Ingenieure in der Recycling-Branche:Karriere mit Abfall

Es gibt viel zu tun für Ingenieure mit Spezialkenntnissen: Denn obwohl viele Rohstoffe ein knappes Gut sind in der globalisierten Welt wächst die Nachfrage beständig. Damit eröffnen sich zahlreiche Berufsfelder. Gesucht sind clevere Ideen, Wertstoffe zu recyceln und zu sparen.

Matschiger Salat und braune Bananen könnten bald eine Zukunft haben. Denn statt auf dem Müll oder Kompost zu enden, soll aus ihnen Kraftstoff für Autos werden. Forscher des Fraunhofer-Instituts für Grenzflächen- und Bioverfahrenstechnik IGB in Stuttgart haben eine neue Anlage entwickelt, um Obst- und Gemüseabfälle von Großmärkten und Kantinen mithilfe von Mikroorganismen in wenigen Tagen zu vergären. Dabei entsteht Methan, auch Biogas genannt, das als Treibstoff für Autos dienen kann. "Die Abfälle enthalten viel Wasser und wenig verholzte Teile, sie sind daher ideal für das Vergären", erklärt Ursula Schließmann, Ingenieurin und Abteilungsleiterin am IGB. Eine Pilotanlage soll noch in diesem Jahr neben dem Stuttgarter Großmarkt in Betrieb gehen.
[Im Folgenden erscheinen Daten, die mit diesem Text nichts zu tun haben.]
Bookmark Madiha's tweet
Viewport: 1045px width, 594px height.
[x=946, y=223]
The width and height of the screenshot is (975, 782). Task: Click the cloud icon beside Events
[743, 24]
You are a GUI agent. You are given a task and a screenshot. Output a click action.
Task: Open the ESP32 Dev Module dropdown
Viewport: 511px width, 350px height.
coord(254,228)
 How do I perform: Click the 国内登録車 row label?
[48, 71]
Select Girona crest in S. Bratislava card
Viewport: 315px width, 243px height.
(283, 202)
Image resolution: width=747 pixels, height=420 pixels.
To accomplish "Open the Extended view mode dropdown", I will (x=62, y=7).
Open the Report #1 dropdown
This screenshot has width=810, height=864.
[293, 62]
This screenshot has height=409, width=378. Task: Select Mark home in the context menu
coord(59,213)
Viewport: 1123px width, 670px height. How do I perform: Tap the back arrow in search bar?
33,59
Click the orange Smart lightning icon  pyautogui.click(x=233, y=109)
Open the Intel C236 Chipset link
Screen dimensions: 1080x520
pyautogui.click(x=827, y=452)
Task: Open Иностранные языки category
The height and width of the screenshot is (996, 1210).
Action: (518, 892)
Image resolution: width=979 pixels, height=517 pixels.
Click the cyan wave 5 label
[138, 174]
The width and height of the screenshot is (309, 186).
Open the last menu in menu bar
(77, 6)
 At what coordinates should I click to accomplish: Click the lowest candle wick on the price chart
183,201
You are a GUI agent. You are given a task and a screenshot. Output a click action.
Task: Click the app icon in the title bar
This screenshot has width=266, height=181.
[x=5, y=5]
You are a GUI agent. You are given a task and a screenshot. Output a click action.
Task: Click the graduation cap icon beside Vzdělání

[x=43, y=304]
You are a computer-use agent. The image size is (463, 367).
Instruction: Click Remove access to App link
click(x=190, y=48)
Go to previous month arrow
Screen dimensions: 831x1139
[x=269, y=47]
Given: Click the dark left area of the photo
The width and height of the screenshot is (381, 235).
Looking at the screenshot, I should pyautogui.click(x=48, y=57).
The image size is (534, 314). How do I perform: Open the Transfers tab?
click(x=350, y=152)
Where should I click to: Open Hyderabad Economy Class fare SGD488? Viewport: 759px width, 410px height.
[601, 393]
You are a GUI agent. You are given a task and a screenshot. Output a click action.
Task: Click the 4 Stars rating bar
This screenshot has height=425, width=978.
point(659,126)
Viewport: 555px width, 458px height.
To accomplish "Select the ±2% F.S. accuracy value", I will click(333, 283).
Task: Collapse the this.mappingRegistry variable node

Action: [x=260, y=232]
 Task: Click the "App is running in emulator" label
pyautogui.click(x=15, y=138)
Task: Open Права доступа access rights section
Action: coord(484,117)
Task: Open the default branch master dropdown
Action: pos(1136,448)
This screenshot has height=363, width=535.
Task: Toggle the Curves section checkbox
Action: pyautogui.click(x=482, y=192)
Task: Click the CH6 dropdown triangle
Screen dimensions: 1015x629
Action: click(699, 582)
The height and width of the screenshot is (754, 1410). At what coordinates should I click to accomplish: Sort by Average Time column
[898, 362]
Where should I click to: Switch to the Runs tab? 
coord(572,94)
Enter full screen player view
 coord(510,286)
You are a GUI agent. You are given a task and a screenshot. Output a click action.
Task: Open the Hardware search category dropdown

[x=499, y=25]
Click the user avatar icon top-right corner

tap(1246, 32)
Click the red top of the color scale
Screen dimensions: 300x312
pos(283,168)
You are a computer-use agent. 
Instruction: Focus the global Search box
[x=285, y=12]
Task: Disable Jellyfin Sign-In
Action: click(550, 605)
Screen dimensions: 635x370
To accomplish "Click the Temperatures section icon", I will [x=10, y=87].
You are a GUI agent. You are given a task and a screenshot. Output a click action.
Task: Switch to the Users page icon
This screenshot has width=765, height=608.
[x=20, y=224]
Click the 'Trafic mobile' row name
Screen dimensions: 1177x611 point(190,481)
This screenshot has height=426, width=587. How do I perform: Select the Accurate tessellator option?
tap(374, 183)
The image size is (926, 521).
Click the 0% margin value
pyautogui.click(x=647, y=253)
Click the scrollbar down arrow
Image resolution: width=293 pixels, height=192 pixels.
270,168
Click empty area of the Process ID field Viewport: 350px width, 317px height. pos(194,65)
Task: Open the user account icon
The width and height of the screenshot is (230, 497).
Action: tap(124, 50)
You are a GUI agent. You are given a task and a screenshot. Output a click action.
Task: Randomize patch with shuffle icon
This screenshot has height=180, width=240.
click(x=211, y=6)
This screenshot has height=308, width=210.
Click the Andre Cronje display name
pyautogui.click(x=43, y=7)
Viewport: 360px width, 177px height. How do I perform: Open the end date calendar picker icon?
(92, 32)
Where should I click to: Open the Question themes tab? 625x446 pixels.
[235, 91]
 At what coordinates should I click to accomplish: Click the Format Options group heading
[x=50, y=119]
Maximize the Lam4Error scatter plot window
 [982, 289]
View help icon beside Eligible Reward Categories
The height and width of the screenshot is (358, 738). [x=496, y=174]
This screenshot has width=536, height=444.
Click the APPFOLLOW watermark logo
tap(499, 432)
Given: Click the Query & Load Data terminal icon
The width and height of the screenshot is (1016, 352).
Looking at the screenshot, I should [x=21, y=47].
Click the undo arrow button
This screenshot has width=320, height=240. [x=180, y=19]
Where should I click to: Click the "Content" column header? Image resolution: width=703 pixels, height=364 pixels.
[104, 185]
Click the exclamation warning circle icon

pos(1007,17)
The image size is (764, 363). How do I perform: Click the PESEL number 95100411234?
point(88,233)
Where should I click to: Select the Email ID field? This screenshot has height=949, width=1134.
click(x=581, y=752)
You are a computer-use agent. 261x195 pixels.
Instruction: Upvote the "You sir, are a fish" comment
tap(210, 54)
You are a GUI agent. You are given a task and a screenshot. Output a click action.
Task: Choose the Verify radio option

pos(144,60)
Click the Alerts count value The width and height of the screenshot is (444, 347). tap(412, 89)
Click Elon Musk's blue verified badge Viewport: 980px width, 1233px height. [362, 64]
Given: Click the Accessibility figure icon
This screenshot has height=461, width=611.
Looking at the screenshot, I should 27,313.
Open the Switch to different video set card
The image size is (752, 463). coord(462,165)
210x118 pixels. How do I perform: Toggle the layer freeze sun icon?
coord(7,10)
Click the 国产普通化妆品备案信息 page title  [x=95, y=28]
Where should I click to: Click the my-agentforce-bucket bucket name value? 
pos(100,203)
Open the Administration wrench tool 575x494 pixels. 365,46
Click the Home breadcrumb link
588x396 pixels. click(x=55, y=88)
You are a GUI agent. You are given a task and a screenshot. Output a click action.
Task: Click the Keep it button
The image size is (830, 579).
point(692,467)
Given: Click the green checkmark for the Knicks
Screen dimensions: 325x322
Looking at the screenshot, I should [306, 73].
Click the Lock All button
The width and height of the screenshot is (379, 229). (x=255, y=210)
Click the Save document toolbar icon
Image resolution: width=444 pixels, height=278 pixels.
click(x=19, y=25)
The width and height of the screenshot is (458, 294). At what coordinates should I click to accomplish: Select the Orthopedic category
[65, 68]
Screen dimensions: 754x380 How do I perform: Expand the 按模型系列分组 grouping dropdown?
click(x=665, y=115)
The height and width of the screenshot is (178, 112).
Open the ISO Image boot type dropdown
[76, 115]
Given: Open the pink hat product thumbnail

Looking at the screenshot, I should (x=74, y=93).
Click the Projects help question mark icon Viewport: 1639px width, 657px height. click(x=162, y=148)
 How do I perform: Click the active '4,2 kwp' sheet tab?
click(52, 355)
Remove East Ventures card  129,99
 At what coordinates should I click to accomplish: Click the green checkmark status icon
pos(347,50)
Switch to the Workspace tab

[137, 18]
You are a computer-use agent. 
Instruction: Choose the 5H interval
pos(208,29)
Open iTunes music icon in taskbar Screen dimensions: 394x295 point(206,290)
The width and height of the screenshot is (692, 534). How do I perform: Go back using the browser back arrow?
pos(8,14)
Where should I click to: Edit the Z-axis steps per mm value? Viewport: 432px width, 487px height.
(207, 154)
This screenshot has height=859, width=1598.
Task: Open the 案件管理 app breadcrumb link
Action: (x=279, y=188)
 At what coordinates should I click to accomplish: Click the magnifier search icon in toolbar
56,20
Packaged recycling waste bins wait to be put out in the London 2012 Olympic Park at Stratford in London

Müll ist nicht gleich Müll - in der Recycling-Branche gibt es eine ganze Reihe von Karrierechancen.

(Foto: Reuters)

Das neue Verfahren ersetzt Erdgas und schont so die begrenzten Reserven dieses fossilen Brennstoffs. Das wird in Zeiten knapper Ressourcen zunehmend wichtig - nicht nur bei Erdgas oder Erdöl. Auch andere Rohstoffe, wie Edelmetalle und Seltene Erden, die in Handys oder Leuchtstofflampen zum Einsatz kommen, sind jetzt schon rar. Dabei wächst der Bedarf an ihnen vermutlich noch. Denn bis zu drei Milliarden Menschen steigen in den kommenden 20 Jahren weltweit zur Mittelschicht auf und werden eine enorme Nachfrage nach Energie, Wasser, Nahrungsmitteln und anderen Rohstoffen auslösen, schätzen zum Beispiel die Unternehmensberater von McKinsey & Company. Deshalb plädieren sie für einen nachhaltigeren Umgang mit den Rohstoffreserven.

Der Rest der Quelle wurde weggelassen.